"J'ai dit qu'au Moyen Âge l'aisance n'était nulle part, le vivre partout. Ce mot résume d'avance ce qui va suivre. Lorsque la presque totalité de la population vivait de la culture du sol, on rencontrait de grandes misères et des mœurs grossières, mais les besoins les plus pressants de l'homme étaient satisfaits. Il est très rare que la terre ne puisse au moins fournir à celui qui l'arrose de ses sueurs de quoi apaiser le cri de la faim. La population était donc misérable mais elle vivait. Aujourd'hui la majorité est plus heureuse, mais il se rencontre toujours une minorité prête à mourir de besoin si l'appui du public vint à lui manquer.
Un pareil résultat est facile à comprendre. Le cultivateur a pour produit des denrées de première nécessité. Le débit peut en être plus ou moins avantageux mais il est à peu près sûr ; et si une cause accidentelle empêche l'écoulement des fruits du sol, ces fruits fournissent au moins de quoi vivre à celui qui les a recueillis et lui permettent d'attendre des temps meilleurs.
L'ouvrier au contraire spécule des besoins factices et secondaires que mille causes peuvent restreindre, que de grands événements peuvent entièrement suspendre. Quel que soit le malheur des temps, la cherté ou le bon marché des denrées, il faut à chaque homme une certaine somme de nourriture sans laquelle il languit et meurt, et l'on est toujours assuré de lui voir faire des sacrifices extraordinaires pour se les procurer ; mais des circonstances malheureuse peuvent porter la population à se refuser certaines jouissances auxquelles elle se livrait sans peine en d'autres temps. Or, c'est le goût et l'usage de ces jouissances sur lesquels l'ouvrier compte pour vivre. S'ils viennent à lui manquer, il ne lui reste aucune ressource. Sa moisson à lui est brûlée ; ses champs sont frappés de stérilité, et pour peu qu'un pareil état se prolonge il n'aperçoit qu'une horrible misère et la mort.
Je n'ai parlé que du cas où la population restreindrait ses besoins. beaucoup d'autres causes peuvent amener le même effet : une production exagérée chez les regnicoles, la concurrence des étrangers...

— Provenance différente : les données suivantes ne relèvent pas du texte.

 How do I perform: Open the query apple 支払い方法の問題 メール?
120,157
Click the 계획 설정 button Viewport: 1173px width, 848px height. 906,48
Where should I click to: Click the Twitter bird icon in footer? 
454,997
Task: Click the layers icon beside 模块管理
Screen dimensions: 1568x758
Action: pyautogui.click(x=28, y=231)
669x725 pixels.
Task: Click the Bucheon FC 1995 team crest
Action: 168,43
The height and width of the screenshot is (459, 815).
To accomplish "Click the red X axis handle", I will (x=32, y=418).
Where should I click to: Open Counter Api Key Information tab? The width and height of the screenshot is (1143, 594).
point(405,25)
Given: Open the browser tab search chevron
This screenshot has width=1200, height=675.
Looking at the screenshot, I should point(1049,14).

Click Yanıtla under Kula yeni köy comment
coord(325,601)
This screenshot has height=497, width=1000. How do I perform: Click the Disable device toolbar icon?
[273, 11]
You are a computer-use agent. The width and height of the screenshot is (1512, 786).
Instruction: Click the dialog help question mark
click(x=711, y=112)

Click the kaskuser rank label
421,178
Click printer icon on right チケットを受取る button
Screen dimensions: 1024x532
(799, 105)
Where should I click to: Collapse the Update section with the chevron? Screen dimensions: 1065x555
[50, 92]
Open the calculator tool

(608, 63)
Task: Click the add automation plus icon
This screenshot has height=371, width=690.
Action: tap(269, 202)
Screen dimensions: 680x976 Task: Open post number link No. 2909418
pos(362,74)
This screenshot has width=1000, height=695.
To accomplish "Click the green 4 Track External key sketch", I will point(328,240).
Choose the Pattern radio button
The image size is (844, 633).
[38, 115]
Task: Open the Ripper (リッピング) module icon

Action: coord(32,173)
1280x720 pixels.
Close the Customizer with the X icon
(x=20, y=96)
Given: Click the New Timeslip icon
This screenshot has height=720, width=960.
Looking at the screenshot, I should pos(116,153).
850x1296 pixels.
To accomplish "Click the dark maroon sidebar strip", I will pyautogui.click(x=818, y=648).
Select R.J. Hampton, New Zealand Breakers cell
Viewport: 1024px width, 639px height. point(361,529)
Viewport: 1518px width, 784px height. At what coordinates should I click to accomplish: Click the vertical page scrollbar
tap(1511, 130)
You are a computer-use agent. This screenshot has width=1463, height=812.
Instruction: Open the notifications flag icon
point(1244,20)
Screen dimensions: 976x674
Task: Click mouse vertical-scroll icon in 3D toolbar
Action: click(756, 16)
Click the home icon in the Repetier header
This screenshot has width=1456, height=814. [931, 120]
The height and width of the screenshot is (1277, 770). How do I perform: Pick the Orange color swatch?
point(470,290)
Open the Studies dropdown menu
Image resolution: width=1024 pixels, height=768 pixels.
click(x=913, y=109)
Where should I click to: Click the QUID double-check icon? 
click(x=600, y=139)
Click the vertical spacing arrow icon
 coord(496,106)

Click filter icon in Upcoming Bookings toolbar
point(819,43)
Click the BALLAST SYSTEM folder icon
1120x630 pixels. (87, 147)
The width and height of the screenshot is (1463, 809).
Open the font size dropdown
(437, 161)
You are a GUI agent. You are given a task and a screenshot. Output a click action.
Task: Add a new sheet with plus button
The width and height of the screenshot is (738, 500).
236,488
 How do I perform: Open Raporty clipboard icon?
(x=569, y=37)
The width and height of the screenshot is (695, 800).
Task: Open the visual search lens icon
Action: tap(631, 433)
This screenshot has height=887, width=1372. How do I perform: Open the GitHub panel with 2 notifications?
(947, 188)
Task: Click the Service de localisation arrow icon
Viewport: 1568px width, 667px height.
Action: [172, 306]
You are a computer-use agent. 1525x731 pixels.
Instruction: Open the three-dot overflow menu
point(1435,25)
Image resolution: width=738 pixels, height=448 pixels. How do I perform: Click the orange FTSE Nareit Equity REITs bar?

La classe industrielle qui sert si puissamment au bien-être des autres est donc bien plus exposée qu'elle aux maux subits et irrémédiables. Dans la grande fabrique des sociétés humaines, je considère la classe industrielle comme ayant reçu de Dieu la mission spéciale et dangereuse de pourvoir à ses risques et périls au bonheur matériel de toutes les autres. Or, ce mouvement naturel et irrésistible de la civilisation tend sans cesse à augmenter la quantité comparative de ceux qui la composent. Chaque année les besoins se multiplient et se diversifient et avec eux croît le nombre des individus qui espèrent se créer une plus grande aisance en travaillant à satisfaire ces besoins nouveaux qu'en restant occupés de l'agriculture, grand sujet de méditation pour les hommes d'Etat de nos jours !
C'est à cette cause qu'il faut principalement attribuer ce qui se passe au sein des sociétés riches, où l'aisance et l'indigence se rencontrent dans de plus grandes proportions qu'ailleurs. La classe industrielle qui fournit aux jouissances du plus grand nombre est exposée elle-même à des misères, qui seraient presque inconnues, si cette classe n'existait pas."